Brief: Take the line containing "Search (326, 169)" and every line below it through the end of the entries, and output them verbatim, pictures excluded.

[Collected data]
*** Block opens ***
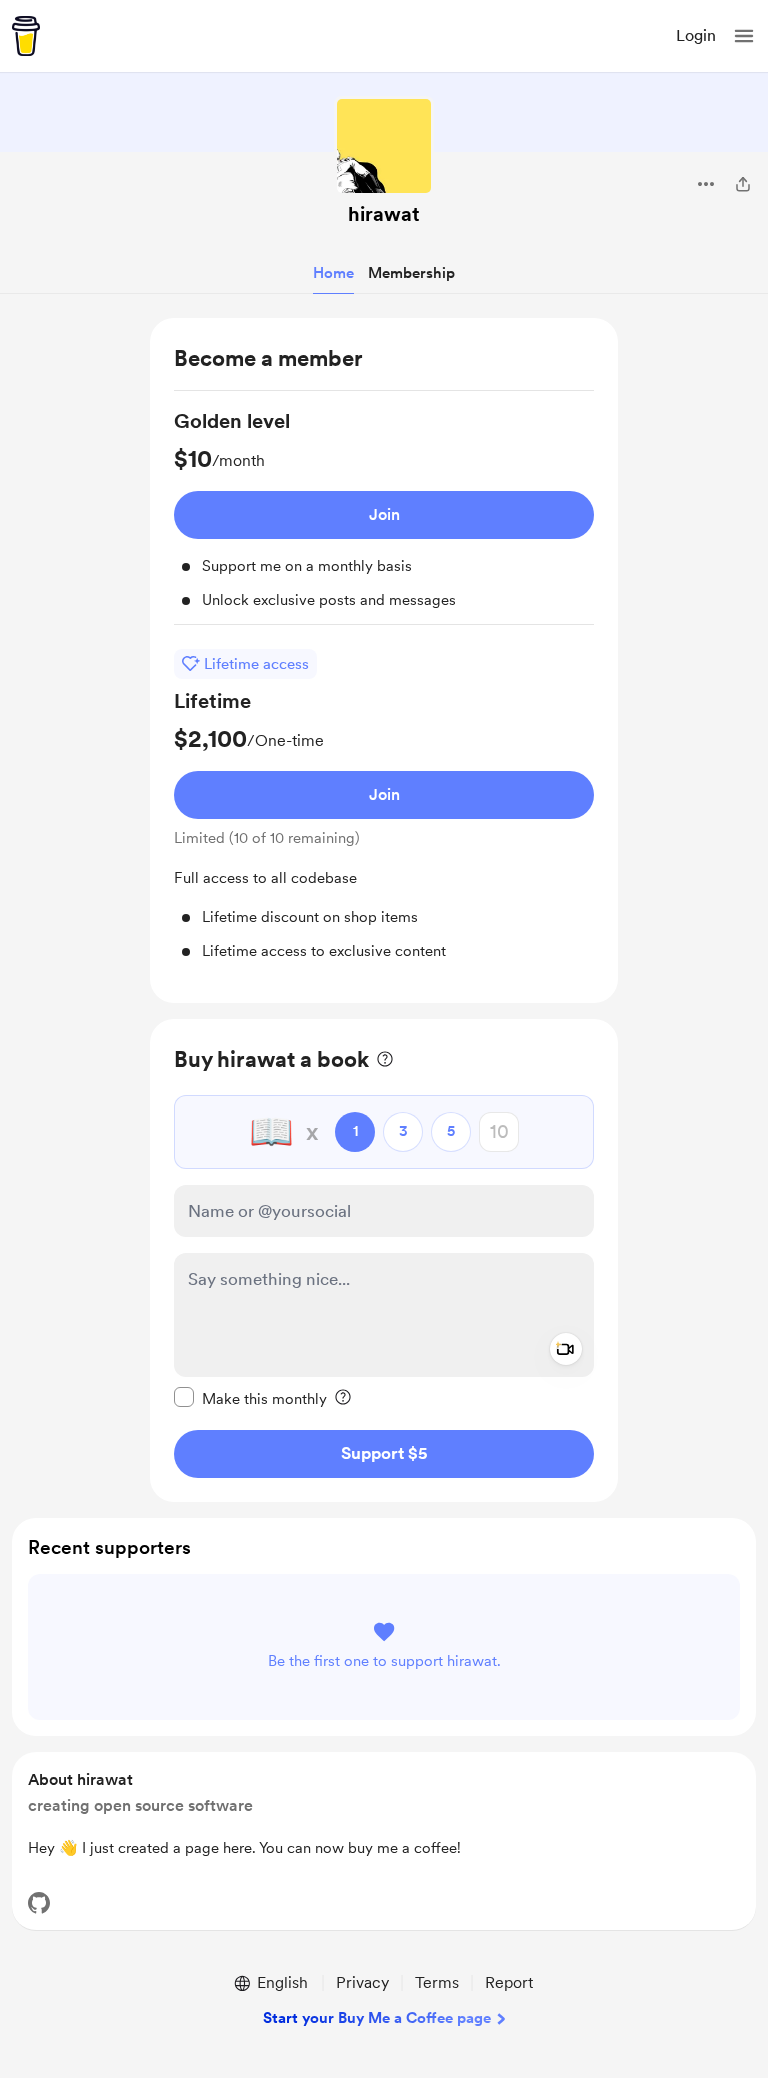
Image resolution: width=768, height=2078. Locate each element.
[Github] (39, 1903)
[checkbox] (250, 1398)
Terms (437, 1982)
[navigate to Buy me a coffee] (26, 36)
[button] (744, 36)
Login (696, 35)
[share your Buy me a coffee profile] (743, 184)
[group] (384, 516)
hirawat (384, 214)
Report (509, 1982)
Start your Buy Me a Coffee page (377, 2018)
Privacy (362, 1982)
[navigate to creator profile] (384, 146)
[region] (384, 660)
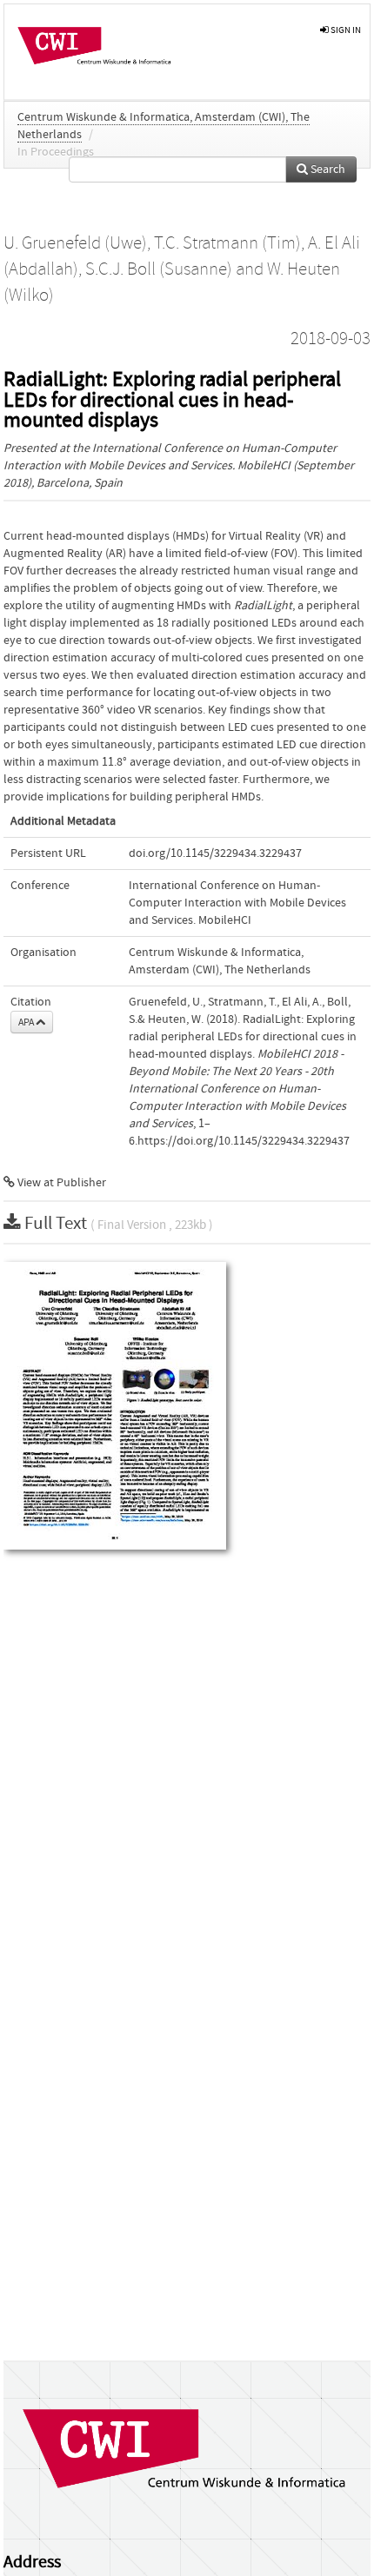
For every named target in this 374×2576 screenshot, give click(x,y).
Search (326, 169)
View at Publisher (60, 1183)
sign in (345, 30)
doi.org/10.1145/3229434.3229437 (215, 853)
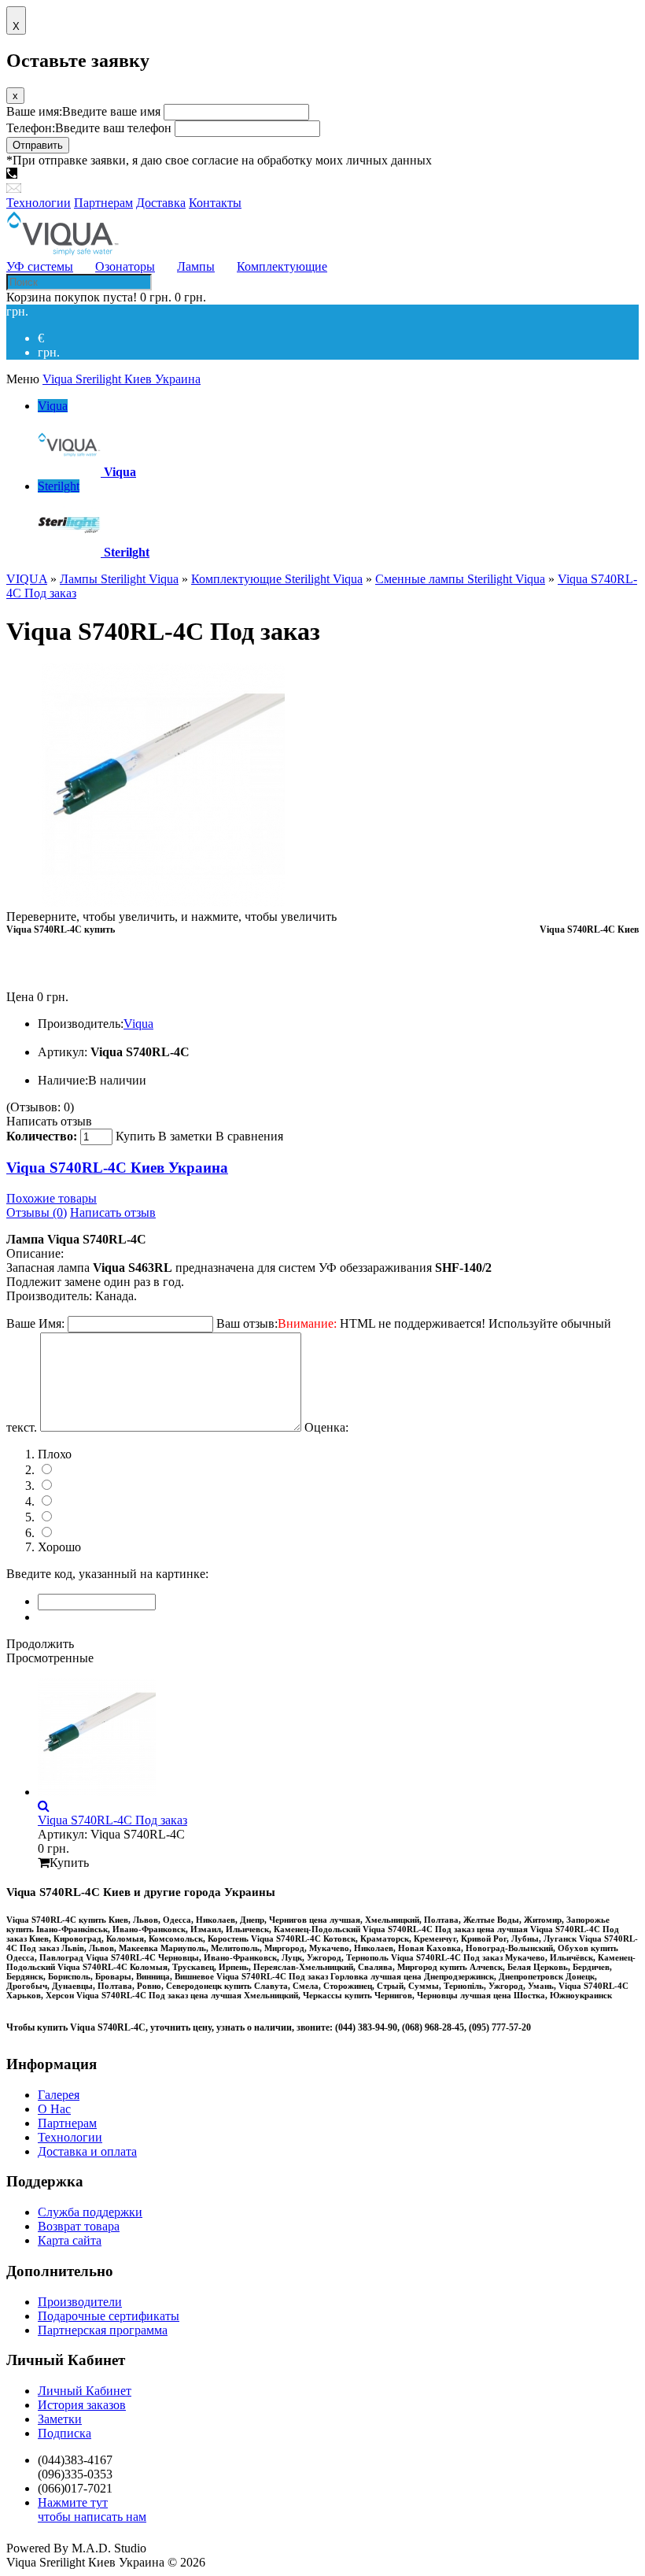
*** Block closes ***
Result of the exercise:
Search (326, 169)
View at Publisher (60, 1183)
sign in (345, 30)
doi.org/10.1145/3229434.3229437 (215, 853)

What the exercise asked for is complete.